Materials: The majority of the British medals and clasps are made of solid silver, though some were issue in bronze versions, mainly to Indian non-combatants. The majority of the British campaign awards are circular, usually 36mm in diameter.
Ribbons: Medals are worn suspended from their own specific ribbons. These were first made of silk but cotton was increasingly used as the nineteenth century developed. Their own colours often have a symbolic significance: the equal stripes of the ‘1939 to 1945 Star,’ for example, are dark blue to represent the service of the Royal and Merchant Navies, red, to represent that of the Armies and light blue to represent that of Air Forces.
Ribbon width can vary slightly though it is generally 32mm wide.
Ribbon: Yellow colour ribbon with a central green stripe and two smaller sky blue stripes either side of it.
Type: Campaign Medal
Eligibility: FCO civilian personnel, British Forces
Awarded for: 30 days continuous service, or 45 days aggregate service over a period of one calendar year, within the geographic area of Afghanistan, since 19 November 2001.

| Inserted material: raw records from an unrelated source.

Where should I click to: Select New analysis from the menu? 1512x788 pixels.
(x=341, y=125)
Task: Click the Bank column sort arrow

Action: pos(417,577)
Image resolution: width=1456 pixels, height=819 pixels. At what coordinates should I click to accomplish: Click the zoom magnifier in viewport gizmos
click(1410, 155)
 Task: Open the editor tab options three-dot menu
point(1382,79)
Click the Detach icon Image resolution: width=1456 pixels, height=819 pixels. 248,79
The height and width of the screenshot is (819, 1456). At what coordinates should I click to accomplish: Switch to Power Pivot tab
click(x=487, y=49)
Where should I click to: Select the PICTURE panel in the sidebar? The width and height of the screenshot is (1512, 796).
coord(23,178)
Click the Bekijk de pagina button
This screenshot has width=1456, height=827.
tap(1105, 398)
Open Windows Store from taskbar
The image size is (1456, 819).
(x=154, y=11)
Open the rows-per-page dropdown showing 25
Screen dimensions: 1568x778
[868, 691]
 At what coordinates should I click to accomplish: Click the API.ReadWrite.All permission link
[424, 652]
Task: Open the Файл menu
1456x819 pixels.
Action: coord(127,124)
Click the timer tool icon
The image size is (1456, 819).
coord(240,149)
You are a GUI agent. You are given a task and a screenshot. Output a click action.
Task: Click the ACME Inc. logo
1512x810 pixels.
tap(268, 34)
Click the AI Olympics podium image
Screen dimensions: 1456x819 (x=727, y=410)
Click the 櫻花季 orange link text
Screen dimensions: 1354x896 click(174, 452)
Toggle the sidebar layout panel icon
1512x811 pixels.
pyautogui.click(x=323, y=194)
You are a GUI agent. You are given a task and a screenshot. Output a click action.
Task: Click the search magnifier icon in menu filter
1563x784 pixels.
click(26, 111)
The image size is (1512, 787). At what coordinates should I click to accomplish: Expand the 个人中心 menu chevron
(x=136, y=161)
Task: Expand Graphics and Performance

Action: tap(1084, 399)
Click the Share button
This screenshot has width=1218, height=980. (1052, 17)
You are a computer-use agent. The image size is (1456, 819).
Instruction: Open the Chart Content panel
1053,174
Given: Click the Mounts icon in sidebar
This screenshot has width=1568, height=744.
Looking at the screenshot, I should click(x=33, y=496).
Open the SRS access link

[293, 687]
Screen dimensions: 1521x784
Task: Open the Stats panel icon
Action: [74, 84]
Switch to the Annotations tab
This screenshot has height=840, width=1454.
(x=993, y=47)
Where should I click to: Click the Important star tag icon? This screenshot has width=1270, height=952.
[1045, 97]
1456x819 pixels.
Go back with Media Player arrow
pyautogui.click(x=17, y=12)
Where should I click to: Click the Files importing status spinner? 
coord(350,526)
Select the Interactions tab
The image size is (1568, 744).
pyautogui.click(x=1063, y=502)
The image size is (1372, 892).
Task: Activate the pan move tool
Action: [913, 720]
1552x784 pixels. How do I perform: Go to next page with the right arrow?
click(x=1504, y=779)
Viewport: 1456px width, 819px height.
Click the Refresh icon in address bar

Naming: Recipients name to be inscribed on rim
Suspender: Straight (plain)
Description: A circular silver medal. The obverse of the medal shows an effigy of Queen Elizabeth II with the wording ELIZABETH II DEI GRATIA REGINA FID DEF. The reverse of the medal shows an Afghanistan mountain scene with the word AFGHANISTAN and Afghanistan written in Arabic lettering at the bottom.